Вне всякого сомнения, их порождает опять-таки наше самодвижущееся тело: мы живем и, чтобы жить, обязаны так или иначе функционировать, брать в руки какие-то вещи, изучать их, действовать с их помощью, куда-то ехать, управлять какими-то машинами и так далее. А поскольку человек – животное общественное и в силу этого существовать может только в общении с другими людьми (мы любим уединение, но не выносим одиночества!), приходится ему овладевать также и умением зрительного, бессловесного разговора, сильно зависящего от того социума, в котором воспитывался ребенок и пребывает взрослый.

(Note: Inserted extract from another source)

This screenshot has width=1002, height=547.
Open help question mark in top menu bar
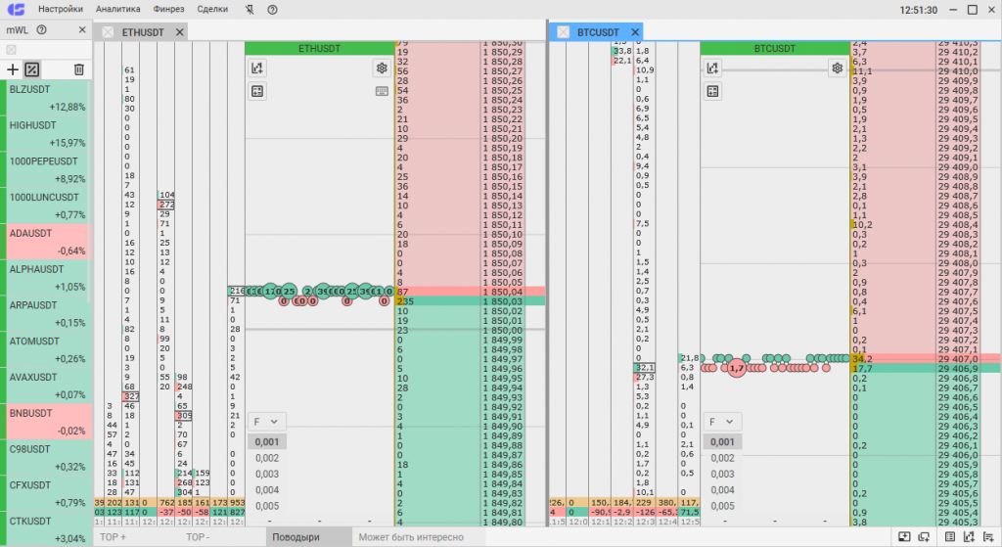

Рис. 71.В разных культурах и субкультурах один и тот же жест может иметь самые разные значения – от положительного до оскорбительного
Ведь типично американский жест «О’кей», долженствующий показать, что у демонструющего все в порядке, во Франции означает «ноль», в Японии – «деньги», а странах Средиземноморья так объявляют о своей «нестандартной направленности» гомосексуалисты.
В 170-страничной книге Аллана Пиза «Язык жестов» приведены многие десятки «высказываний тела», от присущей генетически способности отвечать улыбкой на улыбку, хмуриться в печали или чтобы показать неприязнь, до благоприобретенных и призванных продемонстрировать либо откровенность, либо дружелюбие, либо превосходство.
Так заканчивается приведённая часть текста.